Last month a Tauranga man by the name of James Allen Kent was sentenced to 12 months' home detention with his sick wife after stealing half a million dollars.
Your eyebrows probably raised at this but when I tell you the victim was the Inland Revenue, your outrage may subside. But it shouldn't.
There is a view among some in the legal and accounting communities that there is no morality in tax law. Avoiding tax is considered an acceptable use of some of the best accounting and legal minds in the land and this permissive attitude appears to extend to the judiciary's view of those who break tax laws.
Kent was a contractor, employing staff and sub-contractors on a Tauranga bridge development. Rather than deduct PAYE payments, or even file returns, Kent simply paid his staff cash and hoped for the best. He took the same cavalier approach to his GST obligations.
Under the law, Kent was liable for up to five years' jail for each offence. He received 37 convictions.
The excuse for sending him home was the state of his wife's health, although when Mrs Kent needs hospital attention this will be paid for by honest taxpayers. But this is not what I consider an isolated case of leniency.
In May, West Auckland builder Phillip Pedlar escaped with 400 hours of community service and 10 months' home detention for defrauding the crown of $235,000 of GST.
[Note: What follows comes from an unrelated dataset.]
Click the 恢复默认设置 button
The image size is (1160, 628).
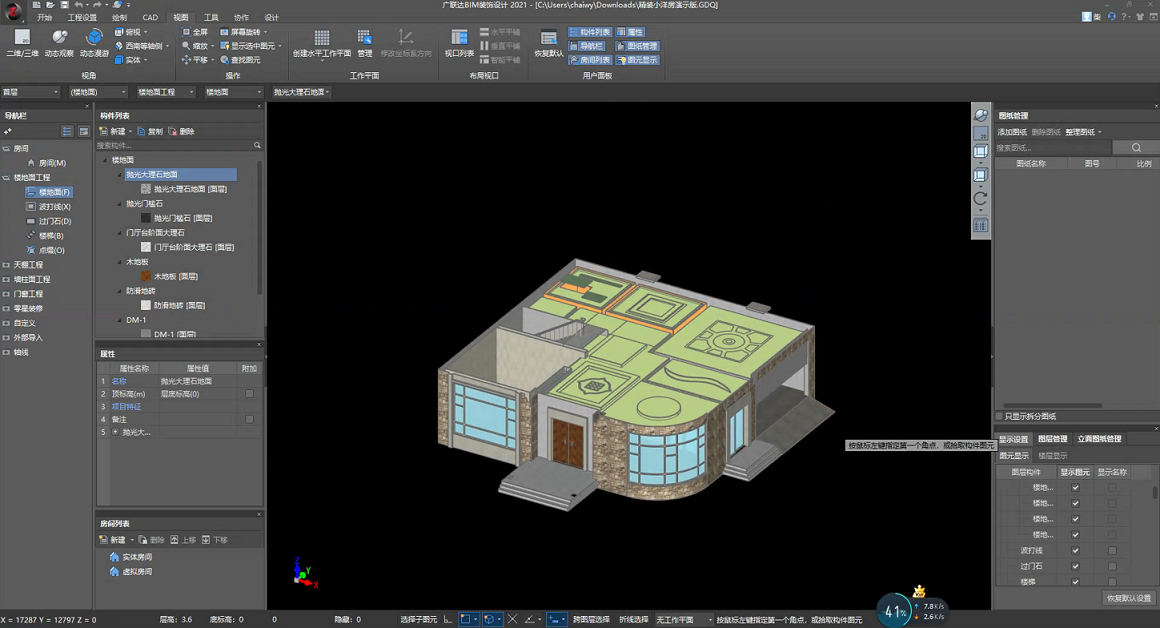coord(1129,598)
I believe in lower taxes and smaller government but once Parliament sets the rules they need to be followed, even if we do not like them.
Tax fraudsters gain a competitive advantage, hurting honest firms and creating pressure on other taxpayers to follow suit, further undermining the tax base.
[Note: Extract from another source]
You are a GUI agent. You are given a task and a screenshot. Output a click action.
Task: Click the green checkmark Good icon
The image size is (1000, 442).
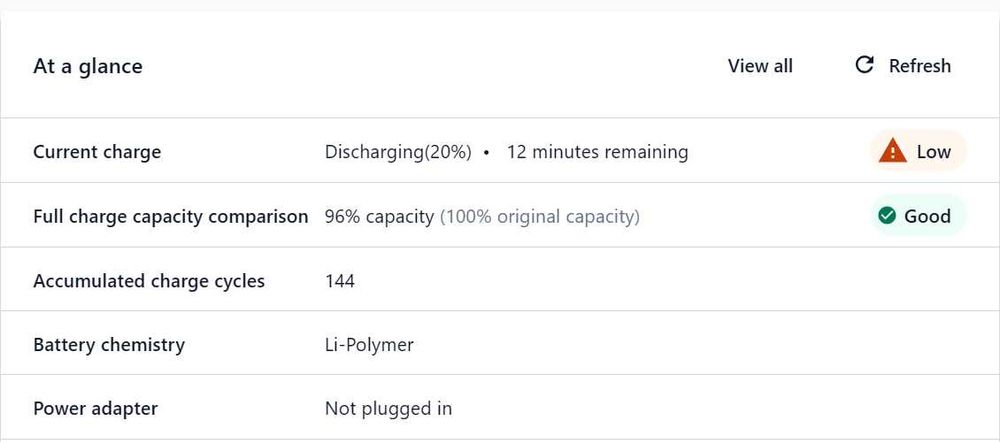point(886,216)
New Zealand's tax system works on the basis of voluntary compliance and the risk of getting caught is low. If the judiciary takes the view that tax fraud should be treated leniently, then rational individuals could be inspired to take their chances.
The extent of this fraud is unknown but there is reason to believe it is substantial.
When the IRD focused its attention on the horticulture industry last year, tax revenue jumped from $88 million to $150m.
If there is going to be any deterrence it would help if judges and the sentences they imposed sent a clear message that if you are unlucky enough to get caught, the consequences are to be feared.
Unfortunately, the message today is this: if you cheat on your taxes you are unlikely to be prosecuted, and if you are, invest in a DVD player.